Three-time Emmy winner James Gandolfini returns to HBO with the documentary special Alive Day Memories: Home From Iraq. The documentary about wounded soldiers surveys the physical and emotional cost of war through memories of their “alive day,” the day they narrowly escaped death in Iraq.
“Everybody makes a big deal about your alive day,’ especially at Walter Reed,” comments Sgt. Bryan Anderson. “And I can see their point, that you’d want to celebrate something like that. But from my point of view, it’s like, ‘OK, we’re sitting here celebrating the worst day of my life. Great, let’s just remind me of that every year’.”
First Lt. Dawn Halfaker says, “I think people come away from the war wanting to feel that they made a difference, wanting to feel like their sacrifice, or their time, or their energy was worth it. War is horrible. I don’t like the sounds associated with it, the smells I associate with it. But I’m glad I did it.”
In a war that has left more than 27,000 wounded, Alive Day Memories looks at a new generation of veterans. For the first time in American history, 90% of the wounded survive their injuries, but a greater percentage of these men and women are returning with amputations, traumatic brain injuries and severe post-traumatic stress. More than half these injuries are too severe to permit a return to active military service.

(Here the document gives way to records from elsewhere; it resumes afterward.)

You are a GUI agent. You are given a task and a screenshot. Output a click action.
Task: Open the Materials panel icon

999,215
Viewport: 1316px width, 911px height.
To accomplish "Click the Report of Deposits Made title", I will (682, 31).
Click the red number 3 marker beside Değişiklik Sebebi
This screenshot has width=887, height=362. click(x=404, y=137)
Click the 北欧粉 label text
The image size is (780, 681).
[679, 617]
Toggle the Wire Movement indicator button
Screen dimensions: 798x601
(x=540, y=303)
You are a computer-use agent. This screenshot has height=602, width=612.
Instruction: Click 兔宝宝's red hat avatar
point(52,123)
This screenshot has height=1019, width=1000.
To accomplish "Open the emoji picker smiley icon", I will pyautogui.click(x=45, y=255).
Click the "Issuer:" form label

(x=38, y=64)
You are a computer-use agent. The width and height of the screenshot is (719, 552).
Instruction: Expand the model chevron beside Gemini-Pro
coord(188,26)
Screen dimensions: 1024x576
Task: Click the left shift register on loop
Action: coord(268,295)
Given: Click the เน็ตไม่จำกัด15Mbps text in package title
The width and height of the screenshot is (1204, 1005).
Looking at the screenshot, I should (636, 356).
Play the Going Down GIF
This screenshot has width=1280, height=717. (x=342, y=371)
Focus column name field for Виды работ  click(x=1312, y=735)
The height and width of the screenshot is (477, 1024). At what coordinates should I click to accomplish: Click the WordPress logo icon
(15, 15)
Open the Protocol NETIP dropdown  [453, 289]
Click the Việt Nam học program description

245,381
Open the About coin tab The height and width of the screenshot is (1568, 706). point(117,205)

Gandolfini, who has visited the troops in Iraq on behalf of the USO, serves as executive producer. In Alive Day Memories he interviews ten soldiers who reveal their feelings on their future, their severe disabilities and their devotion to America. Their first-person stories are augmented by harrowing footage from the war-torn streets of Iraq, and from embedded cameras in the vehicles of the soldiers, which was shot when they were injured, as well as disturbing video of IED (Improvised Explosive Device) bombings released by insurgents, and soldiers’ personal home videos and photographs.
The soldiers who speak with Gandolfini on a sparse New York soundstage range in age from 21 to 41; six are from the Army and four are Marines. Their injuries range from triple amputees to severe traumatic brain injury to blindness.
Alive Day Memories: Home From Iraq marks HBO Documentary Films’ third production focusing on the war in Iraq, following the Emmy and Peabody winner “Baghdad ER” and “Last Letters Home: Voices of American Troops from the Battlefields of Iraq.”